Tips for Preparation

Examining this process tends to be very straightforward, but presenting a case well or understanding the best settlement options requires preparation and understanding.  The rest of this article will provide tips that the parties in conciliation or small claims court can follow to be prepared.

  • Understand the Procedure: Reading this article is already helping you prepare for a hearing.  An important step in preparation is to understand what the process will look like and to prepared to follow the lead of the court.  Preparing the case with the procedure in mind may help with evidence organization and help the parties feel confident moving forward.  A party could also go and observe a hearing to familiarize themselves more with the process.
  • Understand the Law: Understanding the law that affects the case is one of the most important steps.  Applying the law to the facts is the best way to present a clear case to the judge.  This is often difficult without access to much law, but many counties have law help hours where parties can sit down with a lawyer and talk through their case.  The lawyer can give advice, show them the law, and help them organize the case for the hearing.
  • Outline: Preparing an outline to organize the evidence that needs to be presented will help a party move through the evidence in a way that fully presents the evidence and keeps the party on track.
  • Copies: In preparing evidence, it is best to bring the original and provide copies for the judge and the other party to reference.  In some cases, you may need to give these exhibits to the other parties ahead of time.
  • Practice: Practicing the presentation of a case is helpful in a few ways.  It helps a party notice any missing information in the case and ensures that the case is brief and to the point.  It also helps parties feel more comfortable with the presentation and can put nervous parties at ease as they move through the case.
  • Know the Location: Knowing where the case will take place and how to get there is an important step in preparation.  Finding the location and knowing how to get to the courthouse before the hearing will also help soothe nerves before the hearing.
  • Consider Settling: An important part of preparation is to consider what kind of offer would entice a party to settle. This is especially important to consider for parties whose position is either very strong or weak because that will influence the offers that a party will be willing to accept.  In some cases, it will be better to go through with the hearing than it will be to settle, but a party must consider the possibilities to discover this.
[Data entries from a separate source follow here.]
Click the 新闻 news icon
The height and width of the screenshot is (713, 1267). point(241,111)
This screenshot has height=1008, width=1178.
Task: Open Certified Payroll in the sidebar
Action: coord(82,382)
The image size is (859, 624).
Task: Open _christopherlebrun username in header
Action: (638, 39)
It is incredibly important to understand the case and do what works best for the parties to move forward, and that may mean disregarding the tips listed above.  Preparing the case in a way that will help a party feel calm and ready to move forward.


Conciliation or small claims court provides a procedure to resolve disputes that seems to blend the structure of traditional litigation and the flexibility and benefits of alternative dispute resolution.  It provides a forum for parties to resolve cases that would otherwise not be worth the costs of litigation and representation.  Parties, although typically unrepresented, can be fully prepared to present their case and understand the legal implications of the law.  Finally, it provides a place for judicial officers to encourage parties to attempt to settle or mediate cases and frees up the litigation process.  When considering whether a smaller claim is worth pursuing, a full consideration of conciliation court may make the claim more valuable than originally thought.